Youth and new Canadians are our future
By Warren Patterson
I recently visited my daughter's high school to discuss course selections with the guidance counsellor. As I walked into the office, a large banner listing all of the various trades available caught my eye. Listed among those other well-known, skilled service providers was horticultural services. It was great to see, but as I started to talk with the guidance counsellor about what students think about horticultural services, she replied, “Students think horticulture is for Blue Hair people.”
Sure enough, visions of my "blue haired" Australian grandmother flashed into my mind.

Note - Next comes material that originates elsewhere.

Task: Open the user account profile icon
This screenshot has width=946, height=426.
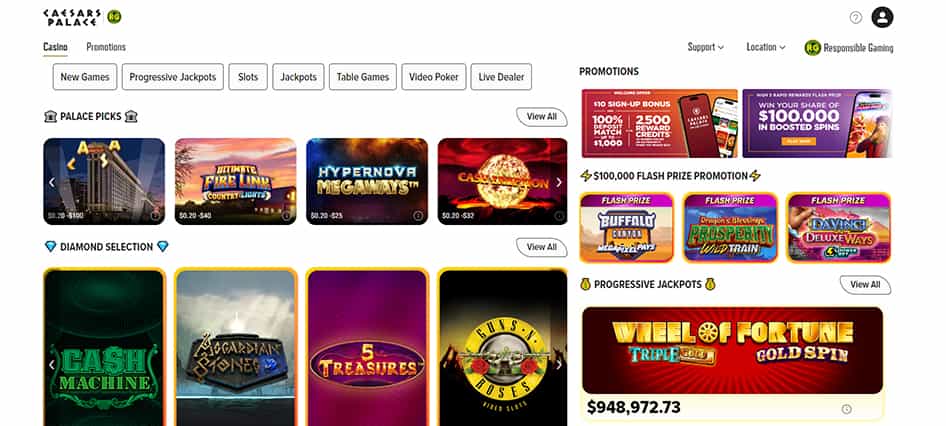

Unfortunately, this is a common perception and we have obviously have a very serious marketing issue when it comes to public perception of our profession.

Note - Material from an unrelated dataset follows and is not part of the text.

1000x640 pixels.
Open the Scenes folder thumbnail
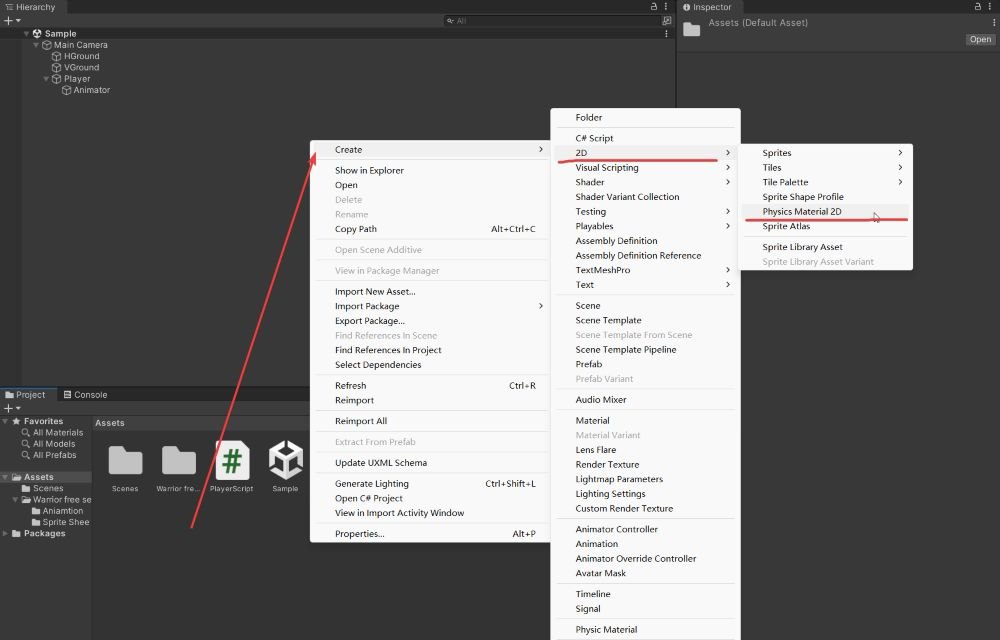click(x=125, y=460)
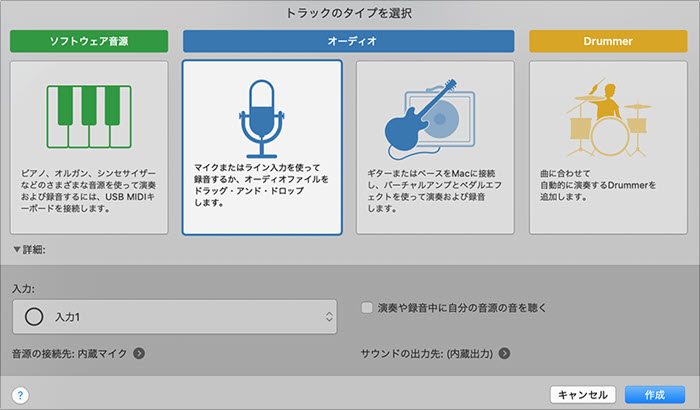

It is comforting to know that Landscape Ontario's recently updated Strategic Plan clearly identified the need for us to create and implement a strategy to attract youth and new Canadians to our profession. I recently spent some time with Sally Harvey, Director of Education & Workforce Development at Landscape Ontario, to discuss our strategic focus on youth and new Canadians.
Through our discussions on the origins of horticulture, it became clear we have been trying to use science and the environment to attract newcomers to our profession. There is a science to growing and caring for plants, and awareness about the environment and the need for more professionally designed, built and maintained green spaces is, in essence, what the majority of our member do, each and every day. It may be a product of what we do, but fails to tell the story of the physical work that is required, day in and day out.
I realize this might be controversial and contrary to the current thinking in society of getting more young people to enter Science, Technology, Engineering and Math (STEM). But attracting science students to a career that most-likely involves physical work each day is probably not the right fit. They tend to be more interested in problem solving and are well known for excelling in academics. We need people who enjoy being outdoors, physical movement and working alongside others.
Back in January at Landscape Ontario's Congress, I had the opportunity to meet several of this year's scholarship recipients. I asked each of the students what their plans were after graduation. The majority indicated they planned to work for a municipality or other institutional job. Very few said they planned to work for a company that is much like your typical LO member. It may be only a small sample size, but it did make me wonder if post-secondary institutions and programs are attracting and developing youth for careers that fall outside the services offered by our typical member base.
Moving forward, we need to be courageous and focus on the right strategy to attract youth and new Canadians. We need to make sure that everything we do helps to reach and connect with these two vital groups. Our future depends on it. I am confident that Sally and her team will create a strategy that will attract high-quality candidates to our profession.